(PROBLEM DESCRIPTION)
Take the lines below between the one holding "Image resolution: width=1130" and the one holding "Given: Open three-dot menu for 粉色壁纸 tag", inclusive, and copy them exactly. Add nothing.

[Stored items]

BEGIN

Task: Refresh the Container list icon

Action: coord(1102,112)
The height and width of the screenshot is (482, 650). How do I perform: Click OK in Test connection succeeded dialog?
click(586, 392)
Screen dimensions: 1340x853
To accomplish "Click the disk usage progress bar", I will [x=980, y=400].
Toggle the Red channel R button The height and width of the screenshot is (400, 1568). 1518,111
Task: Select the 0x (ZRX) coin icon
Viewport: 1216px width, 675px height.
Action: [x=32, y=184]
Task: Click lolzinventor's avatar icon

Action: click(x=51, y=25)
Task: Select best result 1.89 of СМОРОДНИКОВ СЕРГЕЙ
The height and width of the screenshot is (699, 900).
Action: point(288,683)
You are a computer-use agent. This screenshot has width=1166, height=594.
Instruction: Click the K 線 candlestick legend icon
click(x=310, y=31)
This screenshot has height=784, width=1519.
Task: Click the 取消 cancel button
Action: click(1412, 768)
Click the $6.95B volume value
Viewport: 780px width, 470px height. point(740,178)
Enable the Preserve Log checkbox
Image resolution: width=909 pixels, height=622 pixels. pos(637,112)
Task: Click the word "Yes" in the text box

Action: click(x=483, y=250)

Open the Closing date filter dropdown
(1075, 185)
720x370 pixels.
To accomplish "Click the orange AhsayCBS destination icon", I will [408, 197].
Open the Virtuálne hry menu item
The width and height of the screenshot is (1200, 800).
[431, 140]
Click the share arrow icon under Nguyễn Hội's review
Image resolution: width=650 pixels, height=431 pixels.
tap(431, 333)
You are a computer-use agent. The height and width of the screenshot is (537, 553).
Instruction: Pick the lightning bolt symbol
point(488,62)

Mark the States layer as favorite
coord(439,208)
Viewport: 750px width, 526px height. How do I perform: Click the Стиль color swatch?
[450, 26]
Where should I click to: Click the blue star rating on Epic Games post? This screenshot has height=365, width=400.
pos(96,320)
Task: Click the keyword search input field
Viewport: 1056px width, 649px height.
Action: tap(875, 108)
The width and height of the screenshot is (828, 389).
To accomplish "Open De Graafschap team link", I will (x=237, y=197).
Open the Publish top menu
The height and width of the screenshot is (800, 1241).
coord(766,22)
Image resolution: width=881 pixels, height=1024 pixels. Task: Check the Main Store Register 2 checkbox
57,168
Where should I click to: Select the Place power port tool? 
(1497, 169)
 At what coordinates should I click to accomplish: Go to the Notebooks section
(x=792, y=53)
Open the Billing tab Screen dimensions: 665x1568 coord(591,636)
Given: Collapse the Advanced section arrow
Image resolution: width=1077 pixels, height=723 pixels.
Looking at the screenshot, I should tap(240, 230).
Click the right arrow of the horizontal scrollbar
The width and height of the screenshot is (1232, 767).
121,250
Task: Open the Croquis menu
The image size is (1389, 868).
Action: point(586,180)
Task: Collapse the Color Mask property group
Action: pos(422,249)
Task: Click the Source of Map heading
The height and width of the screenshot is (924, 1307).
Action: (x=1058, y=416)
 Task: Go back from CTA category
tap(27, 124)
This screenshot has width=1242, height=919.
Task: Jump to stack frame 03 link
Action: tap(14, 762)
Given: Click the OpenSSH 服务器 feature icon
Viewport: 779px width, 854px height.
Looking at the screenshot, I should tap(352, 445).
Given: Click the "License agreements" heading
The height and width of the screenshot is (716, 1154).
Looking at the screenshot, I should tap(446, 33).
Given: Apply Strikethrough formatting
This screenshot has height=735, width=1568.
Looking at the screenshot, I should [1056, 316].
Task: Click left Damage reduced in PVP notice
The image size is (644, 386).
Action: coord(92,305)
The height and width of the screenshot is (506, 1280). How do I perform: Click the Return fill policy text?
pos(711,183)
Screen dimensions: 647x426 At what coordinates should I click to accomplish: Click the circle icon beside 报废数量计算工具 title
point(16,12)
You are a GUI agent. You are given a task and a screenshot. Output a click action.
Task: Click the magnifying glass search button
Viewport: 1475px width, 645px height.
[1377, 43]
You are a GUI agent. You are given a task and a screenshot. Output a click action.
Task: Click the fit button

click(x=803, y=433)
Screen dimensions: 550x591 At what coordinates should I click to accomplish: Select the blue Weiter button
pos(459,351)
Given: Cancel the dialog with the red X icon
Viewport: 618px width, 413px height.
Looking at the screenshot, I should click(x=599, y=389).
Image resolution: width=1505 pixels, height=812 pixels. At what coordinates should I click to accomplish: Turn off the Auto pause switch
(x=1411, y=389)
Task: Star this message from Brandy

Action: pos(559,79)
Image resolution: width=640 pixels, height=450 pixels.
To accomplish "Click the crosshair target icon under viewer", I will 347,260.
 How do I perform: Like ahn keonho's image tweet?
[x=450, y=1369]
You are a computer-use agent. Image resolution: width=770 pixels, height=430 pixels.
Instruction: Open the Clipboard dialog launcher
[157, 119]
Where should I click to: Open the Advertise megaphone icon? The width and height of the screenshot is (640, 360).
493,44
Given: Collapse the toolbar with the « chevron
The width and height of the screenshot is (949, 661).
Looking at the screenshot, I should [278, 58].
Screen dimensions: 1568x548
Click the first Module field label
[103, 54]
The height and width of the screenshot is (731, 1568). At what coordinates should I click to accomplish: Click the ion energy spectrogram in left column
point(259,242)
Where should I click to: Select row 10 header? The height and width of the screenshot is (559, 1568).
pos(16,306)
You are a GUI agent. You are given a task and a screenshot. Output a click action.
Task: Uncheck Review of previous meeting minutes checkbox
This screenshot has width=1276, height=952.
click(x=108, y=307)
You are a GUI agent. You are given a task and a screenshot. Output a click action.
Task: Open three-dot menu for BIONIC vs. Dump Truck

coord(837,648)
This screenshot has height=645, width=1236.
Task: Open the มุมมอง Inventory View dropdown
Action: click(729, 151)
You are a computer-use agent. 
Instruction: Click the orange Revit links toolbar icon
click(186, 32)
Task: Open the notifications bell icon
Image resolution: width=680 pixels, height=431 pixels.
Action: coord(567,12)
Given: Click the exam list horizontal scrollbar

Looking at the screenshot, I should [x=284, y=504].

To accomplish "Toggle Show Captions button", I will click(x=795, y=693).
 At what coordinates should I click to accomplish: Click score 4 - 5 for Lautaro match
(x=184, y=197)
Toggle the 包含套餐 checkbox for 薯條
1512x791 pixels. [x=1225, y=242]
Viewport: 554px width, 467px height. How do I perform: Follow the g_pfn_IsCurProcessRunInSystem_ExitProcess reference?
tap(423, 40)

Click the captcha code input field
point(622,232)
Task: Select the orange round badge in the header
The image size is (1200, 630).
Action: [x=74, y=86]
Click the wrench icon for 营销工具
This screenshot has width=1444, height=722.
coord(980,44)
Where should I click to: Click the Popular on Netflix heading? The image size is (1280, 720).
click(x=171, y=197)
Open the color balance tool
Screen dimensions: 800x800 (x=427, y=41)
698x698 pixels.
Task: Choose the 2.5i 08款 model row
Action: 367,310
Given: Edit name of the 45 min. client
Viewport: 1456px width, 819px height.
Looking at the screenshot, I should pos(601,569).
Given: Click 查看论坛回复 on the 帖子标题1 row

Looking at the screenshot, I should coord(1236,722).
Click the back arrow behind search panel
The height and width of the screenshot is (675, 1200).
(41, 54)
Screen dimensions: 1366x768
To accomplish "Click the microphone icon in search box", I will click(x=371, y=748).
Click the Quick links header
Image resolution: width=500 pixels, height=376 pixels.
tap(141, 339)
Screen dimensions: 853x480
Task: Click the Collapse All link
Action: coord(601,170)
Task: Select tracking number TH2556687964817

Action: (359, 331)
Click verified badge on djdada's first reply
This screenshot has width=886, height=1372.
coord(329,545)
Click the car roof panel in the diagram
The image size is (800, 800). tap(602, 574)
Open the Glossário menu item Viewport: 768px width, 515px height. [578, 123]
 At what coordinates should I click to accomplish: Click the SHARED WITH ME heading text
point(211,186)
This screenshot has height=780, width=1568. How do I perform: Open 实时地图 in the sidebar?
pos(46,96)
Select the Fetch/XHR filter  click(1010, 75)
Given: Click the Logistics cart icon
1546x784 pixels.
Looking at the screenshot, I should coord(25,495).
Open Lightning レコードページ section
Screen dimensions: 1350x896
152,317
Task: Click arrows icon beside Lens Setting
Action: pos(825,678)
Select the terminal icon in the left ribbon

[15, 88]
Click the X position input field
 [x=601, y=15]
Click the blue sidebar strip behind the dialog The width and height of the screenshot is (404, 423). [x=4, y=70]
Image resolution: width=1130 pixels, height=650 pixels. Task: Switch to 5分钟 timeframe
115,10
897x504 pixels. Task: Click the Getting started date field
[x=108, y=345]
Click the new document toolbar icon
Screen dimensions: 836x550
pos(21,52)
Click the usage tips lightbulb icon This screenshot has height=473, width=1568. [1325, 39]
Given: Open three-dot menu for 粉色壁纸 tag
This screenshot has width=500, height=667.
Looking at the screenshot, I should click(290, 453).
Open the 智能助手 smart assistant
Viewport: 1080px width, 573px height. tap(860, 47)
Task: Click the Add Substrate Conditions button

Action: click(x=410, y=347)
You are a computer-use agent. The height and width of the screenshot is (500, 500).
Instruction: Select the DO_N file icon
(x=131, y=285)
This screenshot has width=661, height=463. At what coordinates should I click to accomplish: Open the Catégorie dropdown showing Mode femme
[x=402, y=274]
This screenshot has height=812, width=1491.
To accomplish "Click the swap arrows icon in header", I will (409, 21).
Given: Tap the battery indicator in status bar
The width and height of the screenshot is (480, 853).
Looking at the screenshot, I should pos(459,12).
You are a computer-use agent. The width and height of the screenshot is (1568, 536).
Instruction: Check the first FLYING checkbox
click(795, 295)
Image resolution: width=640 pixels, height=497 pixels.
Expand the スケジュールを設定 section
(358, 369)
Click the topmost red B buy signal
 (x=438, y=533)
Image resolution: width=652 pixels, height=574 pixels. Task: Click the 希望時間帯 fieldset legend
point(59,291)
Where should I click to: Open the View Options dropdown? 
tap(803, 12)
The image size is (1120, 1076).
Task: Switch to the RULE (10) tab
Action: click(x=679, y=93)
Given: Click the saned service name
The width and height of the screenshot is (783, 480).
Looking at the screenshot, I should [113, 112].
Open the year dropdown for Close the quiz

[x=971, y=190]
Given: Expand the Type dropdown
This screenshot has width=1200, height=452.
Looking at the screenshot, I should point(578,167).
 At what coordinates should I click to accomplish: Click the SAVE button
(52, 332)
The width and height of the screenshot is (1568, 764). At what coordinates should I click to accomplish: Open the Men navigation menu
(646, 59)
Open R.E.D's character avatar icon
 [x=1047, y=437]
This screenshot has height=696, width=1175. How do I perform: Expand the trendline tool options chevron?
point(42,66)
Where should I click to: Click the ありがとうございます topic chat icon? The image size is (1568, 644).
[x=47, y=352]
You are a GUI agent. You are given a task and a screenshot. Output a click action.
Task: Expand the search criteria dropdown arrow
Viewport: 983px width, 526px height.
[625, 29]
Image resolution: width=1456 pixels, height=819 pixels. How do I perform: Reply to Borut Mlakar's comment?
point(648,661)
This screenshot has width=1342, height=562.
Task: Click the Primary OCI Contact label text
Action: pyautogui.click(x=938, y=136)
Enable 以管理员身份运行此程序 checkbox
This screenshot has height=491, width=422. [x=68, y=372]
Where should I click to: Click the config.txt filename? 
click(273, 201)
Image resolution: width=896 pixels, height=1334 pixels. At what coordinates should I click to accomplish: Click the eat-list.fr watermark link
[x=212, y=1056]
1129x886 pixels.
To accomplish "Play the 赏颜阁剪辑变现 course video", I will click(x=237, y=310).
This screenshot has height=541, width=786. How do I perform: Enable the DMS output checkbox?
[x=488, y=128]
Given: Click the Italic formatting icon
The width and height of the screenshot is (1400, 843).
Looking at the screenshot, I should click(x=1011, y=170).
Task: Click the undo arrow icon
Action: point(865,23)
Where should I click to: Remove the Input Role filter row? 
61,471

END

(RESULT FOR THIS EXERCISE)
Image resolution: width=1130 pixels, height=650 pixels. Task: Switch to 5分钟 timeframe
115,10
897x504 pixels. Task: Click the Getting started date field
[x=108, y=345]
Click the new document toolbar icon
Screen dimensions: 836x550
pos(21,52)
Click the usage tips lightbulb icon This screenshot has height=473, width=1568. [1325, 39]
Given: Open three-dot menu for 粉色壁纸 tag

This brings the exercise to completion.